### PASSAGE SHOWN:
::::::::
So here we are once again watching another rerun of Peppa’s first outback cricket game, which ends with a six into the lone tree on an endless plain. Is that the Nullarbor? Only, the tree holds an unlikely koala and a possibly displaced but friendly platypus drops in. Then there’s Mummy Kangaroo the marine biologist who finishes a day’s work on the (Great Barrier) reef by salvaging treasure. I’m not sure what Daddy Kangaroo does, but he’s a dab hand at the BBQ and a mean surfer. What a bloke! There’s some (mandatory) boomerang tossing and Kylie lives close enough to the sea to get some surfing in.

I must say that Peppa does justice to her brief sojourn Down Under. I do feel though like I’ve just had a walking tour through Australia the Gift. Peppa’s Australia lies somewhere between rural Queensland and the Northern Territory, I reckon but I haven’t quite figured out where. Well, we are a country that’s a continent.
::::::::
### RECORDED INFORMATION:
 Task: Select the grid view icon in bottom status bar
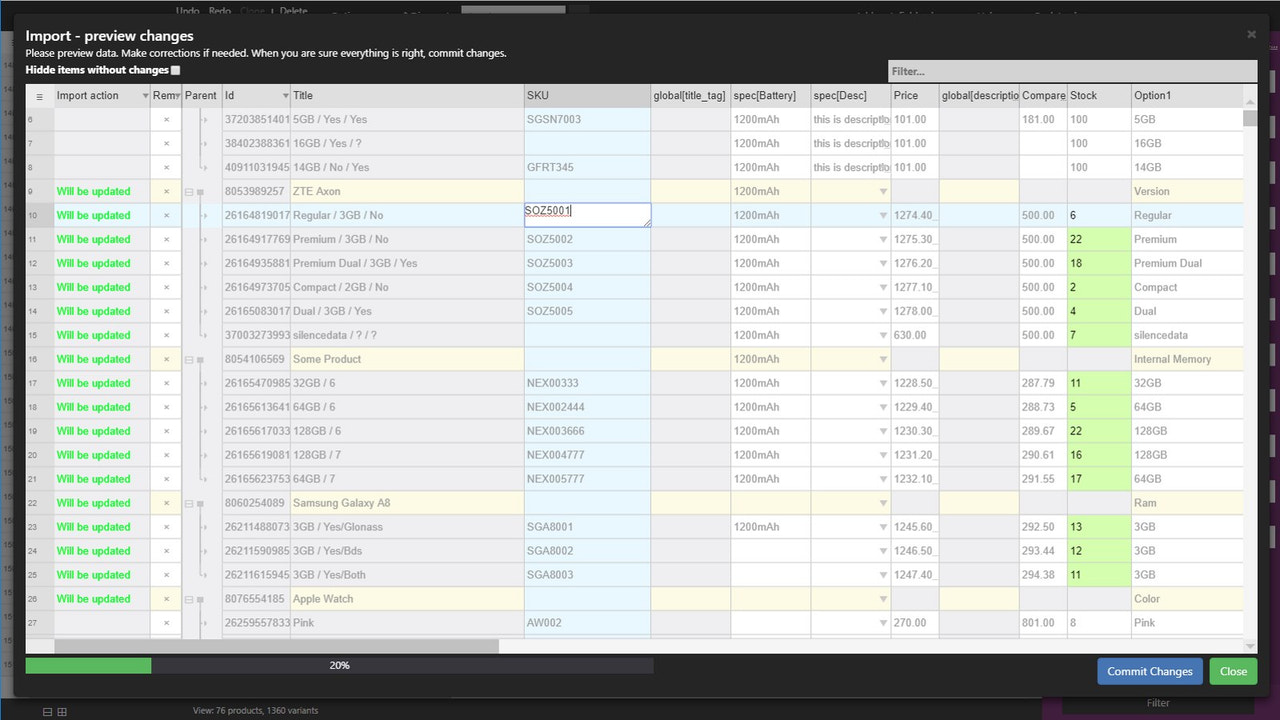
::::::::
### REQUIRED ACTIONS:
1. Answer each of these about the Peppa Pig passage, one line per answer:
(a) What is Mummy Kangaroo's job?
(b) Where does Peppa's six end up in the cricket game?
(c) Between which two places does the writer think Peppa's Australia lies?
2. Can you sum up the Peppa Pig passage in two sentences?
3. Continue the Peppa Pig passage from its last sentence, keeping the writer's voice.

### RESULTS BY TASK:
1.
(a) She is a marine biologist.
(b) In the lone tree on an endless plain.
(c) Rural Queensland and the Northern Territory.

2. Watching another rerun of Peppa's outback cricket episode, the writer describes a koala and a friendly platypus, Mummy Kangaroo salvaging treasure on the reef, Daddy Kangaroo barbecuing and surfing, and some boomerang tossing. The writer judges that Peppa does justice to her brief stay Down Under, though it feels like a walking tour, and places her Australia somewhere between rural Queensland and the Northern Territory.

3.
So let’s take stock. Kangaroos and koalas? Check. Not sure why the former are human-like and the latter not. Platypus and boomerang? Check. Game of cricket (read the Ashes)? Check. Indigenous Australian neighbours, footy matches, and (in the light of the current news headlines) dual citizenships. Well, perhaps not for a viewer of the children’s channel, ABC3.